La policía desarticuló en el noroeste de China una conjura terrorista con la detención de cinco sospechosos y la confiscación de 1.8 toneladas de explosivos, anunció el martes el gobierno regional, cinco días después que un una carga detonada en un mercado en esa región mató a decenas de personas.

Las autoridades de Hotan, en la provincial de Xinjiang, destruyeron dos talleres dedicados a la fabricación de bombas en un allanamiento efectuado el lunes, dijo el gobierno regional en su página oficial de Tianshan Net.

La región musulmana, cuna de la minoría étnica uigur, de habla turca, ha sufrido un aumento de la violencia que China atribuye a terroristas secesionistas. Los uigures se quejan de discriminación y política restrictiva por parte del gobierno y la mayoría han china.

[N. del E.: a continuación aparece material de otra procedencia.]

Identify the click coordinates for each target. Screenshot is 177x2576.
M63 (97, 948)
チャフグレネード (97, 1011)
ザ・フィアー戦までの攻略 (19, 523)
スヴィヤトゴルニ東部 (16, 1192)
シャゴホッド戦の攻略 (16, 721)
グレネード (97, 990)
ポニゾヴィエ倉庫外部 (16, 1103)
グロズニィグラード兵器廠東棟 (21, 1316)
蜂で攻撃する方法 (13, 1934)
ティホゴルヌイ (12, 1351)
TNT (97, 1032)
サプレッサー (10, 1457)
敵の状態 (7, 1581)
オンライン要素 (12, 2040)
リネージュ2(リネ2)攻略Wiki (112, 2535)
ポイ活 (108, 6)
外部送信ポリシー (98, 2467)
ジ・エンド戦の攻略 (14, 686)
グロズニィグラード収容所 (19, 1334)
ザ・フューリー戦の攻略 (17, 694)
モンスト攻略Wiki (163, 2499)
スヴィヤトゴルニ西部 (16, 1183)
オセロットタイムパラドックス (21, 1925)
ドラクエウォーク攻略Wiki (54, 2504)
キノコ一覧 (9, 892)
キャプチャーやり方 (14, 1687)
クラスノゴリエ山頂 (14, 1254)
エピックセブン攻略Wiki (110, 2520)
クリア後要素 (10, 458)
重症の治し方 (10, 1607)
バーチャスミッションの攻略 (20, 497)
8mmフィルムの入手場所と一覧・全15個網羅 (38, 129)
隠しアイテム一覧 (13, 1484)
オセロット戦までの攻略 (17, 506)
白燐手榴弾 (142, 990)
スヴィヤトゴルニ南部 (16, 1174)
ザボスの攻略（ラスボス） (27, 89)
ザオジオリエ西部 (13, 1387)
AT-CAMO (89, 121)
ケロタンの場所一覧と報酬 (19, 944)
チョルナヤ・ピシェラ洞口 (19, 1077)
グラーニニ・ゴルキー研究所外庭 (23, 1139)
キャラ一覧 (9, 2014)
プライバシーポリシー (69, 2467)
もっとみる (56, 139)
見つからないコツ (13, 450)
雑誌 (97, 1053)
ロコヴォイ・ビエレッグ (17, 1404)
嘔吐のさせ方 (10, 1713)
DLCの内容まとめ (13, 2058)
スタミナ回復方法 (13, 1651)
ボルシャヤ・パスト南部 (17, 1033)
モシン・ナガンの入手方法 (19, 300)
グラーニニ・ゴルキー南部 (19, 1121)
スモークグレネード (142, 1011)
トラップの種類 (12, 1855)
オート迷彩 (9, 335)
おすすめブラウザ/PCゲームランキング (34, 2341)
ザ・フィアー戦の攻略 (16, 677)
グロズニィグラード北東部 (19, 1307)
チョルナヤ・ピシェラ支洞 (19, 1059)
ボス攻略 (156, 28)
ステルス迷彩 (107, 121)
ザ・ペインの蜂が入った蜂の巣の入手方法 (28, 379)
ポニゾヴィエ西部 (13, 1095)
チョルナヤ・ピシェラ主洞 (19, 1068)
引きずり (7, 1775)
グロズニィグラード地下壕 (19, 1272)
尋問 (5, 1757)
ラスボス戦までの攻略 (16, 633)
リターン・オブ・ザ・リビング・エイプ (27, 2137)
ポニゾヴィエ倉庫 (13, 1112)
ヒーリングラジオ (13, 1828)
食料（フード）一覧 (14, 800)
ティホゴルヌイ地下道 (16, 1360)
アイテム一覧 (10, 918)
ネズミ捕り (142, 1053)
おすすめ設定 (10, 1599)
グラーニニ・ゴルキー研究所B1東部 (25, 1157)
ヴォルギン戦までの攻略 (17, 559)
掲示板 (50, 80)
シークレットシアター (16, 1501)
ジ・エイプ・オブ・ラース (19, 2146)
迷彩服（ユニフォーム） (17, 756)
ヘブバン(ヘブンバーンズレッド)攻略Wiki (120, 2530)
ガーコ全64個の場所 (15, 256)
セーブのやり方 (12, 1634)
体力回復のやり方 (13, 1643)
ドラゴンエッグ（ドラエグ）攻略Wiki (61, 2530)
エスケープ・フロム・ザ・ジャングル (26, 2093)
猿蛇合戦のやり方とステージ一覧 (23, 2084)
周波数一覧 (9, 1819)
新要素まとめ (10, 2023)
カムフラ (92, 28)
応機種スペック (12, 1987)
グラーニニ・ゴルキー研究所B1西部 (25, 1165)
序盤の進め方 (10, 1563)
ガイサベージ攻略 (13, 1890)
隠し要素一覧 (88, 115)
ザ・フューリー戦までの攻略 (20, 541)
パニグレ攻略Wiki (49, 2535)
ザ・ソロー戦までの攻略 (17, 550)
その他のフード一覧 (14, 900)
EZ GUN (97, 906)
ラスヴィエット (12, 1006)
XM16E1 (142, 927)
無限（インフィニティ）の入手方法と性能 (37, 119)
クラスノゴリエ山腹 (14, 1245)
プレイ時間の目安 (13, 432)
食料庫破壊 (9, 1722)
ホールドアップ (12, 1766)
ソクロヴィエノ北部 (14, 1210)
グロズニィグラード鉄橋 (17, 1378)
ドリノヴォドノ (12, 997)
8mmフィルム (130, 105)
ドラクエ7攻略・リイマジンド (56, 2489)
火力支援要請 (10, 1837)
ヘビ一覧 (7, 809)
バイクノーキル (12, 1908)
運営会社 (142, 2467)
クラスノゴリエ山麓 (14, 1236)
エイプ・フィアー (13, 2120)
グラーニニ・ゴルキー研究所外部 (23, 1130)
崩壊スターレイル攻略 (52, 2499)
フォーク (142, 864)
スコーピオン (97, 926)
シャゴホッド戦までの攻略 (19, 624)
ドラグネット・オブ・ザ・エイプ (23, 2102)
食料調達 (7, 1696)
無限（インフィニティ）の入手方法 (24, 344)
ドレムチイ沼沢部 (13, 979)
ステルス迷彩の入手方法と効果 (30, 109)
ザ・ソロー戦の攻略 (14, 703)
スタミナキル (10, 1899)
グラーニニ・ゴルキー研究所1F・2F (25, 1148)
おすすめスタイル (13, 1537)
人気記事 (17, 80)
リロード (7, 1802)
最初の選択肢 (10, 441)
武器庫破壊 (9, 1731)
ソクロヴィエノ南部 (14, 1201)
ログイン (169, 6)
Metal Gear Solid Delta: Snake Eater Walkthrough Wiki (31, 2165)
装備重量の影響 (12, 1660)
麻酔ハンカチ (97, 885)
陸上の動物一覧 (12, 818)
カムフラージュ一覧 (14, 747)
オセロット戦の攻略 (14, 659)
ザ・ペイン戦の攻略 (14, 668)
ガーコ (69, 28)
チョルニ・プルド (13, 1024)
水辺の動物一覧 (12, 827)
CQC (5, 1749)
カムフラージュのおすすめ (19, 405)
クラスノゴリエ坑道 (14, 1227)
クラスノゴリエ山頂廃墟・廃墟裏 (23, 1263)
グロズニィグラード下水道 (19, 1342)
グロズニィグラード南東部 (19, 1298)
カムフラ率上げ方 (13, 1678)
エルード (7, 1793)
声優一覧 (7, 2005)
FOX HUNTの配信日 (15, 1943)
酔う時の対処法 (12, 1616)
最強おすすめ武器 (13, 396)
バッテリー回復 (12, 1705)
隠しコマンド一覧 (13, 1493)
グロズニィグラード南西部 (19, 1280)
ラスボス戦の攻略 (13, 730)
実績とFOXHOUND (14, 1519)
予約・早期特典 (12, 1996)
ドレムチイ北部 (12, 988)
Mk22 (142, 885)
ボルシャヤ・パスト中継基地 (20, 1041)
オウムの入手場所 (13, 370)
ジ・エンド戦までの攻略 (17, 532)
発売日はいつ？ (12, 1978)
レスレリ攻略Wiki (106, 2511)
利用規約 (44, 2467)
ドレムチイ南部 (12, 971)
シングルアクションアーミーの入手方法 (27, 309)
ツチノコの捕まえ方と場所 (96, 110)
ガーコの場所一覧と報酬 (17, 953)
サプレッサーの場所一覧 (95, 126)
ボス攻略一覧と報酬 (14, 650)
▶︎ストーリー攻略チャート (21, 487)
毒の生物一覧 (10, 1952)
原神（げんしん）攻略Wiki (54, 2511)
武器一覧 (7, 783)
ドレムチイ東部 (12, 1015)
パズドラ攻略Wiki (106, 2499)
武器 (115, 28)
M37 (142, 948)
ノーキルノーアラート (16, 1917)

Un ataque atribuido a terroristas mató la semana a 43 personas pasada en Urumqi, la capital de Xinjiang en un mercado de hortalizas. La policía dijo que murieron cuatro de los atacantes debido a las explosiones y un quinto fue detenido. Los cinco eran del área de Hotan, dijo la policía.

Tianshan dijo que los sospechosos detenidos en Hotan habían planeado algo similar. Agregó que los sospechosos tenían material promoviendo la violencia y el extremismo religioso. La información no identificó a los detenidos.

Tras el ataque de la semana pasada, China anunció una campaña de represión de un año centrada en los sospechosos de terrorismo, grupos extremistas religiosos, talleres para la fabricación de armas y explosivos y campamentos de entrenamiento terrorista. El lunes, los medios estatales de comunicación indicaron que las autoridades habían desarticulado 23 grupos terroristas y de extremismo religioso y en lo que va de mes han detenido a unos 200 sospechosos.

Los residentes de Hotan dijeron el martes que las populares redes de mensajes instantáneos podrían ser limitadas a partir del miércoles, aunque no aclararon si ello significa su suspensión.

Las autoridades indicaron que los servicios celulares han sido usados para distribuir información incitando a la violencia y fomentar el odio racial.

Dilxat Raxit, vocero del grupo activista uigur Congreso del Mundo Uigur, dijo que la operación tuvo motivaciones políticas y detendrían más uigures sin proceso legal. Los detractores temen que cualquier abuso en la campaña de represión podría marginalizar a los uigures.